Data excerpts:

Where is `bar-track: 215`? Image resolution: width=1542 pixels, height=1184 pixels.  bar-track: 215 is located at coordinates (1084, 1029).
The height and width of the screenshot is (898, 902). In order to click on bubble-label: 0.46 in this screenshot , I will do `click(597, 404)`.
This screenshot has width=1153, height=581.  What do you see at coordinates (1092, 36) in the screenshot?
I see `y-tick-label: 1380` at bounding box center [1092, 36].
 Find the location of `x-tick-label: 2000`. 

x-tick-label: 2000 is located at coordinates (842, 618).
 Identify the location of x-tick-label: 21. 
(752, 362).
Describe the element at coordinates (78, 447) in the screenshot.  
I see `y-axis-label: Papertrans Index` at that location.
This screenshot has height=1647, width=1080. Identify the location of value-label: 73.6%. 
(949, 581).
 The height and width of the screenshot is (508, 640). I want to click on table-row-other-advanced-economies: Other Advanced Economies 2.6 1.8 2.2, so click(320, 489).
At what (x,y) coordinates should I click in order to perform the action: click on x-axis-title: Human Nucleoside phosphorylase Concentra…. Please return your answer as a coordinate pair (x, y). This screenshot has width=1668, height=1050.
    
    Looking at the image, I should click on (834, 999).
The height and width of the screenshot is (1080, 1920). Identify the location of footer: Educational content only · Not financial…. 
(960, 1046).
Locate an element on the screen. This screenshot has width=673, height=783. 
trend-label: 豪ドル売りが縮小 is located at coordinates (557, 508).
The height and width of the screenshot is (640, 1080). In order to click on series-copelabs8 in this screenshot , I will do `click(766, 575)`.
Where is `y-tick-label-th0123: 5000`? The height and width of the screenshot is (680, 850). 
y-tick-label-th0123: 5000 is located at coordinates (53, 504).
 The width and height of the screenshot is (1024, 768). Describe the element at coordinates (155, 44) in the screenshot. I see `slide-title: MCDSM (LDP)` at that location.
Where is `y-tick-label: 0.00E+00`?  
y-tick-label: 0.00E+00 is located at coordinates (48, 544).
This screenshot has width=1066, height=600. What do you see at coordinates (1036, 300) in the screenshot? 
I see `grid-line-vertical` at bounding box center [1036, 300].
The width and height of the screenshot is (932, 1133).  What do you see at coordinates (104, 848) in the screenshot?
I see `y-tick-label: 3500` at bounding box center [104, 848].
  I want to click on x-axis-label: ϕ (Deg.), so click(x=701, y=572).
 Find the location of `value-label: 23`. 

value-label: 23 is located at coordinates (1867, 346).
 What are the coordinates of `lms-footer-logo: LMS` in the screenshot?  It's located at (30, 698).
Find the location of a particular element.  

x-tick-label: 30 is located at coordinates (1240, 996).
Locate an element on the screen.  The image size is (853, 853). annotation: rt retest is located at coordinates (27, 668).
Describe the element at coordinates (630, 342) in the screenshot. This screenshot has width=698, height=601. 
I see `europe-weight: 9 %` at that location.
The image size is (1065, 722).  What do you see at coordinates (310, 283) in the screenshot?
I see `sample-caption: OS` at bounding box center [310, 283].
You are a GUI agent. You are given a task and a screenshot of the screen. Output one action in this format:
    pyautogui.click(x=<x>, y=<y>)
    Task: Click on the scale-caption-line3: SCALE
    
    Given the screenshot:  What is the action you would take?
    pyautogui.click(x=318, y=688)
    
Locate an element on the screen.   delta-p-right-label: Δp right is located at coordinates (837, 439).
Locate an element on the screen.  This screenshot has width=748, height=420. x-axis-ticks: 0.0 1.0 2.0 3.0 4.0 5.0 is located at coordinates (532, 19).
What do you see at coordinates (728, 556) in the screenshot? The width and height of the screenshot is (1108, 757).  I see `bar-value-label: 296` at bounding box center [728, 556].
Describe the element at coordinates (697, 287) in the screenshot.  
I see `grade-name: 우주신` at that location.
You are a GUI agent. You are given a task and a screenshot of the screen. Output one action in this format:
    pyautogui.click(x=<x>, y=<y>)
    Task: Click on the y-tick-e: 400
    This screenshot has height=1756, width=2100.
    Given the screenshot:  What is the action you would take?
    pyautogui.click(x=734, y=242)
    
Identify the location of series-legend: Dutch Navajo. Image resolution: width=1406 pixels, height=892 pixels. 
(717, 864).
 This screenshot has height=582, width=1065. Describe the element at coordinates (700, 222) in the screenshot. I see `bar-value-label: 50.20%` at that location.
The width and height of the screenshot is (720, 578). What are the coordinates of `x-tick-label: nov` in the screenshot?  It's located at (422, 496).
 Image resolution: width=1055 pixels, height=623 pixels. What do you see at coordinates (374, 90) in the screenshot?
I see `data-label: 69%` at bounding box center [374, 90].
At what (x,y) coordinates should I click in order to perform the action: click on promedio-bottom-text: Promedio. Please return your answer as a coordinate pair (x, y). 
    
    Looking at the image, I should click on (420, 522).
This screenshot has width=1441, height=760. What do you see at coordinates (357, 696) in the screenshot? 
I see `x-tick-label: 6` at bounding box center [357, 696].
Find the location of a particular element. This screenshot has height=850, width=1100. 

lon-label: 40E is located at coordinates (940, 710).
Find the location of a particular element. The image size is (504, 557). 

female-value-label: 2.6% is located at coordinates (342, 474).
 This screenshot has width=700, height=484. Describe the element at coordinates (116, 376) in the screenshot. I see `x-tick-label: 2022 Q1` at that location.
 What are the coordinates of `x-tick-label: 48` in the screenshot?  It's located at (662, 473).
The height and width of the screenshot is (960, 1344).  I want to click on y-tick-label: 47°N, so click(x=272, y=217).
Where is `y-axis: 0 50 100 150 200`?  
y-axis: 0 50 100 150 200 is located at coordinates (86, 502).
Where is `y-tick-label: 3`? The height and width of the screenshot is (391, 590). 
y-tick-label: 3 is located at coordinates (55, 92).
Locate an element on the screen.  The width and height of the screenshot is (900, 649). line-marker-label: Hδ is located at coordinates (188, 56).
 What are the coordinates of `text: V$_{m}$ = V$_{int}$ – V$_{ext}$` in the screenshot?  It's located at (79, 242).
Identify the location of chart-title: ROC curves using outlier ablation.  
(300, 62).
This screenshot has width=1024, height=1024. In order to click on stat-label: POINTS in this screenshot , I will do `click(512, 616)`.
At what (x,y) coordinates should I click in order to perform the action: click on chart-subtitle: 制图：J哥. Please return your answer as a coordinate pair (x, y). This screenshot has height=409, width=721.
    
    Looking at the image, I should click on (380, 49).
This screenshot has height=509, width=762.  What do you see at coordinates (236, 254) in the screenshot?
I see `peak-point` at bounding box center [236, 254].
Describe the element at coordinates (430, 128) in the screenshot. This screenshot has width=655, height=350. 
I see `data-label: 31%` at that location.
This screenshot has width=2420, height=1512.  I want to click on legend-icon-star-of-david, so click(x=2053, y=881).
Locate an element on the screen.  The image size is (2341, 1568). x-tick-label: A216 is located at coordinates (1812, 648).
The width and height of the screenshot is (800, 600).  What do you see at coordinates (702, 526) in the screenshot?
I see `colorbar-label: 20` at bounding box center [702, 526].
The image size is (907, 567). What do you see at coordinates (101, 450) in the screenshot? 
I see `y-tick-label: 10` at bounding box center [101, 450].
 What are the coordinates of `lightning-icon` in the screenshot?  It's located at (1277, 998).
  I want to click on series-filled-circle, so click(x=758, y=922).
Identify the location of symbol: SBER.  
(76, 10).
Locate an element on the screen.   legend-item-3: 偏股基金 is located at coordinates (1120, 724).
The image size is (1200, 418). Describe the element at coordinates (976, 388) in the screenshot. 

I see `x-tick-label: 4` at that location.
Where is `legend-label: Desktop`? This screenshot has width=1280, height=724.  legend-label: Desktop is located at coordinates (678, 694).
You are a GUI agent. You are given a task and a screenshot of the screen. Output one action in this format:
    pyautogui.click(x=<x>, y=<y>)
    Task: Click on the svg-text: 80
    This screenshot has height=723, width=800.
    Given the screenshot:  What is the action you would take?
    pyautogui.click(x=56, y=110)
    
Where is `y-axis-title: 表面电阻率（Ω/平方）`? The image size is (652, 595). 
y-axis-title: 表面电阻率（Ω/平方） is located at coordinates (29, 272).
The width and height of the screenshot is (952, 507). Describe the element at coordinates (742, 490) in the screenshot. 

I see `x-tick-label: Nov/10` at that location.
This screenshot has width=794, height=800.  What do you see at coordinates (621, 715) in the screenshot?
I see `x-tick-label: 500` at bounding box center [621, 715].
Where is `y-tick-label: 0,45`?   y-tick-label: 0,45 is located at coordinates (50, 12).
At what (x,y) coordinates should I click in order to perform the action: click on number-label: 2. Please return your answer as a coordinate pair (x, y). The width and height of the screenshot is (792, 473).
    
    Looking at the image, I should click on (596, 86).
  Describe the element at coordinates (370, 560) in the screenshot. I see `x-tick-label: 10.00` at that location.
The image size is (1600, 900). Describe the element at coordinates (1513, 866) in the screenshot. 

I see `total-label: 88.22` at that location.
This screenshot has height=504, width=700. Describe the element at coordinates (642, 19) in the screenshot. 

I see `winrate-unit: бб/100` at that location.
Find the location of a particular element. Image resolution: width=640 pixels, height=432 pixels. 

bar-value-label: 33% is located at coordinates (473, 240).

• Assigned task
Show every line in the records above that contains the string "value", matching case exactly.

• Answer box
This screenshot has height=1647, width=1080. Identify the location of value-label: 73.6%. 
 Find the location of `value-label: 23`. 
value-label: 23 is located at coordinates (1867, 346).
What do you see at coordinates (728, 556) in the screenshot? The width and height of the screenshot is (1108, 757).  I see `bar-value-label: 296` at bounding box center [728, 556].
 This screenshot has height=582, width=1065. Describe the element at coordinates (700, 222) in the screenshot. I see `bar-value-label: 50.20%` at that location.
female-value-label: 2.6% is located at coordinates (342, 474).
bar-value-label: 33% is located at coordinates (473, 240).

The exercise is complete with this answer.